(INFORMATION PROVIDED Opens)
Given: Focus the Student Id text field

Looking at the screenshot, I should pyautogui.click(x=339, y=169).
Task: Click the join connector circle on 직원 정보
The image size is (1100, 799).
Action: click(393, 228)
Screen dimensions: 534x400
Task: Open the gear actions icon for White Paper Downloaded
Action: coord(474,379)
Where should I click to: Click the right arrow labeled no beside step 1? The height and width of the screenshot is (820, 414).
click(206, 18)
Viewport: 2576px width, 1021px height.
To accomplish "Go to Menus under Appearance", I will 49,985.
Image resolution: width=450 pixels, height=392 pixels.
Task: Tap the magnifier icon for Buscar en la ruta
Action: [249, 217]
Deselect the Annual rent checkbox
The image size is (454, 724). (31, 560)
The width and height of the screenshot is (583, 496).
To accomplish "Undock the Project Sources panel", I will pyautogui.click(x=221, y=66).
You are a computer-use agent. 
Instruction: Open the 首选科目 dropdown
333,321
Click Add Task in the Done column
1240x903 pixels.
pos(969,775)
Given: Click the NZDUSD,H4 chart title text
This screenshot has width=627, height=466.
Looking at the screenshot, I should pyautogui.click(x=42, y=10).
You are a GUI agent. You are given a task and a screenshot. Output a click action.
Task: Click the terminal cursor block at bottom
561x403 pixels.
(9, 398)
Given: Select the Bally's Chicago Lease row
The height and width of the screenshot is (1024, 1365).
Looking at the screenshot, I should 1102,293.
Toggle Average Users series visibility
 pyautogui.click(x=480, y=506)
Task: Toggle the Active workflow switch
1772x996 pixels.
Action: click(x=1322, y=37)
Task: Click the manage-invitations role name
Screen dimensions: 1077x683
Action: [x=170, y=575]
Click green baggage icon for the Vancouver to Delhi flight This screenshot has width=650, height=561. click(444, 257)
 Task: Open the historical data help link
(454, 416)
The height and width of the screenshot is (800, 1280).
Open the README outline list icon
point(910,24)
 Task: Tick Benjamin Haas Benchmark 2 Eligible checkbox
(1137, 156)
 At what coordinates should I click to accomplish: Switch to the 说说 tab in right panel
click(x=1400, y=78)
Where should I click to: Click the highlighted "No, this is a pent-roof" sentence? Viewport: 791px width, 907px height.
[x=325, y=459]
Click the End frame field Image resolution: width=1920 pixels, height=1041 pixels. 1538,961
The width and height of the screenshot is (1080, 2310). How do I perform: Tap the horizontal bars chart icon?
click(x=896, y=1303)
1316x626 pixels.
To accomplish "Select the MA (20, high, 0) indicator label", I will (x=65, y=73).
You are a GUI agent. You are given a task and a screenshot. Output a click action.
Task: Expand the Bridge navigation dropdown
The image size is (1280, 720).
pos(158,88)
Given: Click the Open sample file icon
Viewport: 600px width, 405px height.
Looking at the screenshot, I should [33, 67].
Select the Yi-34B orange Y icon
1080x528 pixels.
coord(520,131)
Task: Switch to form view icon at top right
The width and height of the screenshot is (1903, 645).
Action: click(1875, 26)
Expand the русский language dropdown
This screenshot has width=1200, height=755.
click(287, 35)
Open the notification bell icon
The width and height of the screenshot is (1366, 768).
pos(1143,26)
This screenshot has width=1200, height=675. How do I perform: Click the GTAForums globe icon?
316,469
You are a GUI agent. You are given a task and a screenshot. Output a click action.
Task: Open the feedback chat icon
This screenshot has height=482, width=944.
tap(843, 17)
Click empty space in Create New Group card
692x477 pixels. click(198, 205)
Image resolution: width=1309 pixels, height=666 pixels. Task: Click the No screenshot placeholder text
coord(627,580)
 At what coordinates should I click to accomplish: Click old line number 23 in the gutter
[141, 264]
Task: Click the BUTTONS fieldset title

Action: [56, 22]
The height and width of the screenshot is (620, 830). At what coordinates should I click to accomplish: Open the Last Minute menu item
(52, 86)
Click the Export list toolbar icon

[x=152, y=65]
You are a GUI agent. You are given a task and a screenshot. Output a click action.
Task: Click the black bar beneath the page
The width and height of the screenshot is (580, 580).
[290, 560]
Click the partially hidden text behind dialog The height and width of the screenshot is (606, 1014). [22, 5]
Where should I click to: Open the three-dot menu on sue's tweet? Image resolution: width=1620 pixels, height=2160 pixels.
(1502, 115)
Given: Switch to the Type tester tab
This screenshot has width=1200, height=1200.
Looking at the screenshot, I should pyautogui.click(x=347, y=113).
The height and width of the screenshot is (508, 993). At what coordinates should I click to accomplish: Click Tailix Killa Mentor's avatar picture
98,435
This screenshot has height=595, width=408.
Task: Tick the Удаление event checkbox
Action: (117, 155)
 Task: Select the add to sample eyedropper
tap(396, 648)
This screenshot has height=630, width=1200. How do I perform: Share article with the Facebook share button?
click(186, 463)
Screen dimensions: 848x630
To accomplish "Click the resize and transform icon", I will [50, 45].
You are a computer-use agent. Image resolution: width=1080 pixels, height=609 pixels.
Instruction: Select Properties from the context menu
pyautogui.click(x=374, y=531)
(INFORMATION PROVIDED Closes)
▶ WHAT YOU ARE ASKED TO DO
Where in the entries does the word "computer" occur? Copy out each line that has it.

▶ TASK SOLUTION
You are a computer-use agent. 
You are a computer-use agent. Image resolution: width=1080 pixels, height=609 pixels.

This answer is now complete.